Figure 1.

Mitochondria-derived metabolites regulate various cellular processes. Bioenergetic function of mitochondria is associated with generation of ATP (adenosine triphosphate) via the oxidative phosphorylation (OXPHOS) system. This process involves conversion of various substrates imported from the cytosol via the tricarboxylic acid (TCA) cycle or fatty acid oxidation (FAO). Metabolic intermediates can be exported into the cytosol to impact various signaling cascades. Mitochondria-derived citrate is converted to oxaloacetate (OAA) and acetyl coenzyme A (Ac-CoA) by ATP citrate lyase (ACLY). Subsequently, a fraction of the cytosolic Ac-CoA can be used in protein acetylation, thereby impacting multiple cellular processes (Choudhary et al., 2009; Spange et al., 2009; Wellen et al., 2009; Eisenberg et al., 2014).
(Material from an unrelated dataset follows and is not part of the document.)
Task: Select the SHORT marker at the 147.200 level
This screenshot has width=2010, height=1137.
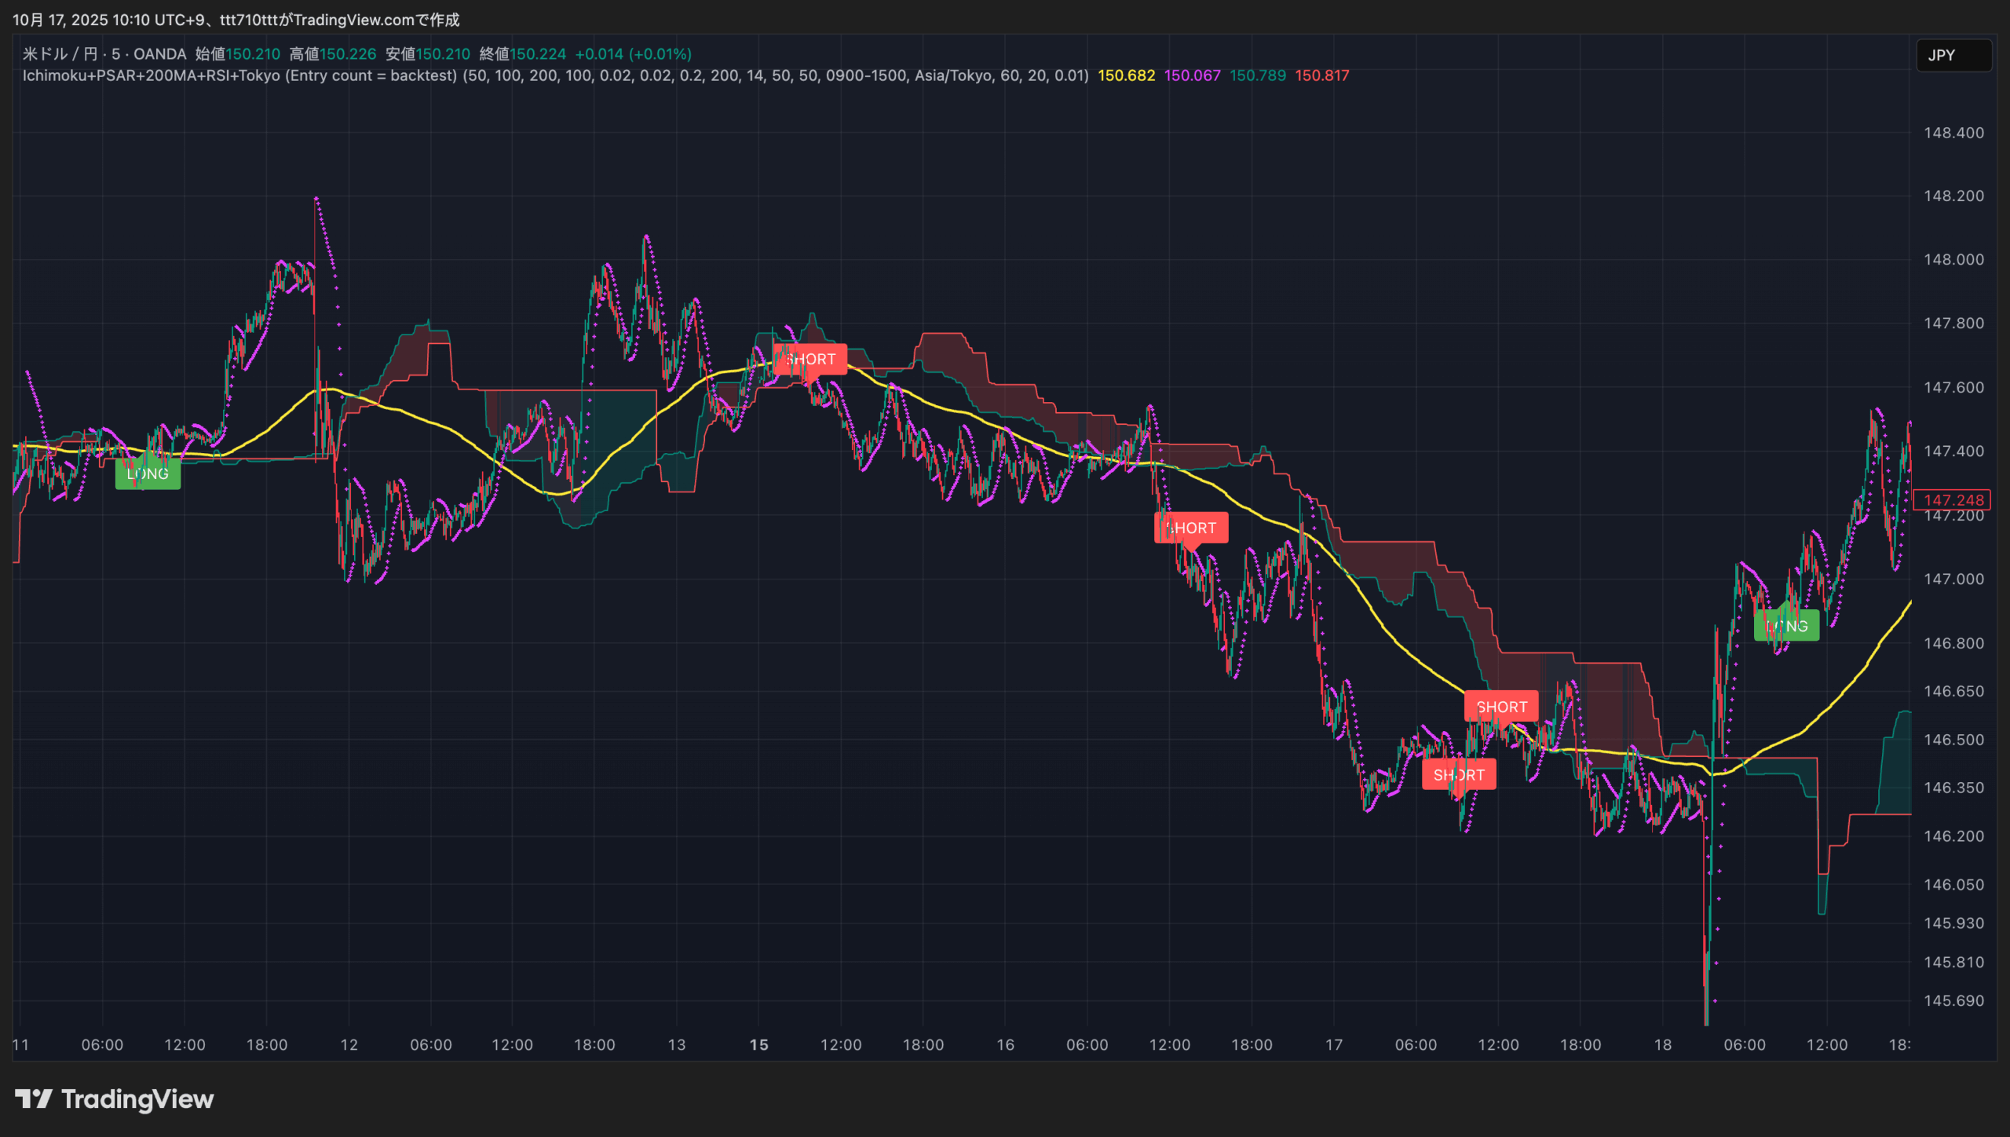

Another TCA cycle biosynthetic intermediate, 2-ketoglutarate (α-KG), can be converted to 2-Hydroxyglutarate. This metabolite inhibits: (1) Jumonji C domain-containing demethylases (JmjC), affecting epigenetic reprogramming (Pearce et al., 2013; Zong et al., 2016); and (2) hypoxia-inducible prolyl hydroxylases (PHDs), thus stabilizing the hypoxia-inducible factors (HIFs) and inducing a hypoxic response (Xu et al., 2011; Pearce et al., 2013; Zong et al., 2016). The TCA metabolite, fumarate, can also act as a signal-modulating factor via its ability to bind lysine residues of various proteins, resulting in a post-translational modification called succinylation. The adenine nucleotide translocator (ANT) mediates an exchange of ATP and cytosol-derived ADP (adenosine diphosphate) across the inner mitochondrial membrane (IM). Mitochondrial dysfunction derived ATP depletion perturbs ATP/ADP ratios by subsequent activation of adenosine monophosphate-activated protein kinase (AMPK), a master regulator of cellular energy homeostasis (Hall et al., 2013; Pearce et al., 2013).